Speeding up rail project delivery (RailEngineer)

“There can be no place, I believe, for deniers who are unable to acknowledge that the industry’s reputation, built over many years, was of rising costs, deadlines inevitably moving to the right and estimates wrong by orders of magnitude.” With this statement, Network Rail’s CEO, Andrew Haines, set the scene at a recent online Project SPEED conference. This was hosted by the Railway Industry Association and had 2,400 participants, half of whom were suppliers.

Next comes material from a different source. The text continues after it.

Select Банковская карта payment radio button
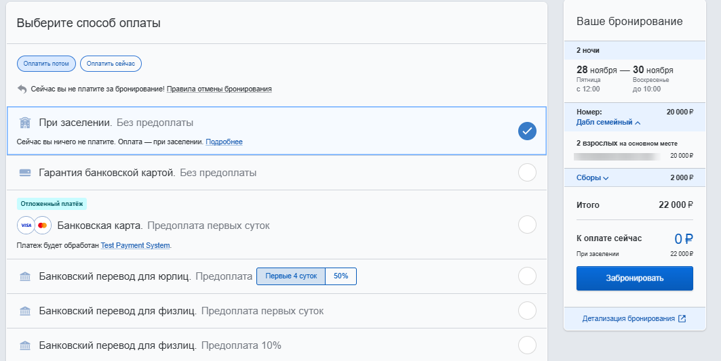Viewport: 721px width, 361px height. [527, 224]
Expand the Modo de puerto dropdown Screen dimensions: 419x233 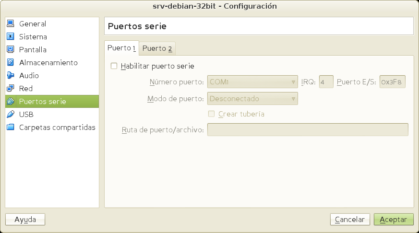coord(252,98)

Andrew acknowledged that this is not always a fair picture but that “there are too many examples we can all think of which have defined us in the eyes of those we serve and those who fund us.” The Great Western Electrification Programme (GWEP) was £2 billion overspent; a decade before that, the final £12 billion cost – at today’s prices – of the West Coast Main Line upgrade in 2006 compares unfavourably with its original £1.4 billion estimate from 1994.

Hence, despite many successful recent projects, the legacy of others so high-profile and over-budget has been deeply harmful to the industry, creating doubt about its ability to deliver projects, whilst GWEP caused the Westminster government to lose faith in electrification.

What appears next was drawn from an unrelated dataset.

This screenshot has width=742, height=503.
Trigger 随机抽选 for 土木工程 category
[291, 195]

He felt that rail is well placed to be a key part of the recovery from the Covid crisis and to decarbonise transport, but stressed that the required investment cannot be taken for granted. At a time of scarce funding, the industry has to reduce both the time and cost of project delivery. This needs a quantum change in the way projects are delivered if the industry is to win back the trust of decision makers.

SPEEDing up delivery

Project SPEED (Swift, Pragmatic and Efficient Enhancement Delivery) is a joint initiative between the Department for Transport and Network Rail. For the past 12 months, this has been considering new ways of delivering projects and trying these out on pilot schemes. Its aim is to secure rail investment by demonstrating that the industry can become more competitive by significantly reducing costs and halving the time it takes to complete projects.

There was widespread concern that the eight-stage GRIP (Governance for Railway Investment Projects) process had become a straitjacket which required project teams to focus on its deliverables. This created unnecessary bureaucracy and distraction. Furthermore, its linear process was too inflexible.